Compartiremos hoy recuerdos del barrio, la acacia, el campo de abajo, la puerta principal, los zapatos Segarra, la capa, el traje azul marino, el pitraco, las cocletas, el patio central, las perolas, el rosario y… Zarco. Bueno, de Zarco no nos acordaremos porque preferimos pasar un día feliz.

Fueron años de hermanada solidaridad para emular la disciplina, los capones, el poliburó, las filas prietas y los crucifijos tenebrosos en las noches oscuras de ejercicios espirituales, cuando la capilla temblaba con las amenazas del fuego eterno, si el arrepentimiento no llegaba a nuestros inocentes corazones.

Supimos, sin que nadie lo anticipara, que el ingreso en el colpicio no tenía billete de vuelta, porque la suerte había decidido pasar corriendo por delante de nuestra ventana familiar sin ofreceros siquiera un saludo de bienvenida ni un pasamanos para ayudarnos a subir los escalones de acceso a la “puerta principal”.

Allí estuvimos juntos compartiendo corredores de camas en el «hipódromo», más tarde alcobas familiares, de cuatro en cuatro, – con “Ustedes son formidables” en el transistor que Rafael apagaba -, donde restaurar el insomnio entre sábanas protectoras, hasta que el silbato matinal vencía la noche quebrando el hilo de esperanza que partía en dos la realidad y el deseo.

Subíamos, cada cual con su yunta, las horas interminables de clase, encordados al hastío del pupitre, – ¿recuerdas, Laureano? -, en medio de los dos, aquel tintero blanco de porcelana y el tamborileo de los palilleros previo al castigo de cada día, mientras los plumines despuntados se esforzaban en reproducir entre renglones el mandato de los cuadernos de caligrafía sin evitar que la desgana tintara de azul los dedos.

Las horas de recreo en los soportales se estrellaban después contra la aritmética antes de asombrarnos con la historia sagrada, escapando a Hoyos Mari jugándonos el castigo entero del domingo que nos privaba de la aventura peliculera en el “Cristal”, “Montija”, “Marvi”, “Morasol” o “Roma”, dejándonos sin el desahogo de las faldas en el “Gua”, “Consulado”, “Tuna”, “Paraninfo”, “Jóvenes” o “Guetari”, tras libar sin respiro dos campanos de pitarra en la taberna vecina.
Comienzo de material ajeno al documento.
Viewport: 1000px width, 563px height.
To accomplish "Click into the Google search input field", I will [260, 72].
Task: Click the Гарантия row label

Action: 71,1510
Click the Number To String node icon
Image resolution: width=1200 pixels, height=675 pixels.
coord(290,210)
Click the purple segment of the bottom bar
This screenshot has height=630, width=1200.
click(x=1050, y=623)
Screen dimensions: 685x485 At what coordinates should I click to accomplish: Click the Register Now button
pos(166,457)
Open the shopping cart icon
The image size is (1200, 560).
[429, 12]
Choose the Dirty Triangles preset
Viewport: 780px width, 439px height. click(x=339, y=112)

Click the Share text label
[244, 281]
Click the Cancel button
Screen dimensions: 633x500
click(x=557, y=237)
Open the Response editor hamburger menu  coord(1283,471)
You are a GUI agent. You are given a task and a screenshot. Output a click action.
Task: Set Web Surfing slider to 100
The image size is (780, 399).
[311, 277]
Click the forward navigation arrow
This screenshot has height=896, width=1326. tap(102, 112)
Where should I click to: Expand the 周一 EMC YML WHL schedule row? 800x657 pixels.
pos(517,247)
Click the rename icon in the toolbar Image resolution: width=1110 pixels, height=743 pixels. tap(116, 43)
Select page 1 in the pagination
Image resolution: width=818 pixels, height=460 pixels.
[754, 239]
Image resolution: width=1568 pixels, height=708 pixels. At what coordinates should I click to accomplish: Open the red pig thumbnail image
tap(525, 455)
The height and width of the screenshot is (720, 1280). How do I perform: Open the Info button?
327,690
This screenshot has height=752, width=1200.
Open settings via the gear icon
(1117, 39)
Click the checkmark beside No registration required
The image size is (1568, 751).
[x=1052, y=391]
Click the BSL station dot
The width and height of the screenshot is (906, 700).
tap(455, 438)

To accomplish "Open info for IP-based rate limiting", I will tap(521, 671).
Verdad, Enrique.

Esto había más allá de la alambrada que luego se hizo tapia, y los cotidianos pormenores se agigantaron hasta hacerse un punto negro de luz en el destino, cuando el reglamento ordenó el despido, poniéndonos a la puerta del colpicio con la vida por delante, para conquistarla con nuestras propias manos a golpes de esfuerzos, renuncias y sacrificios.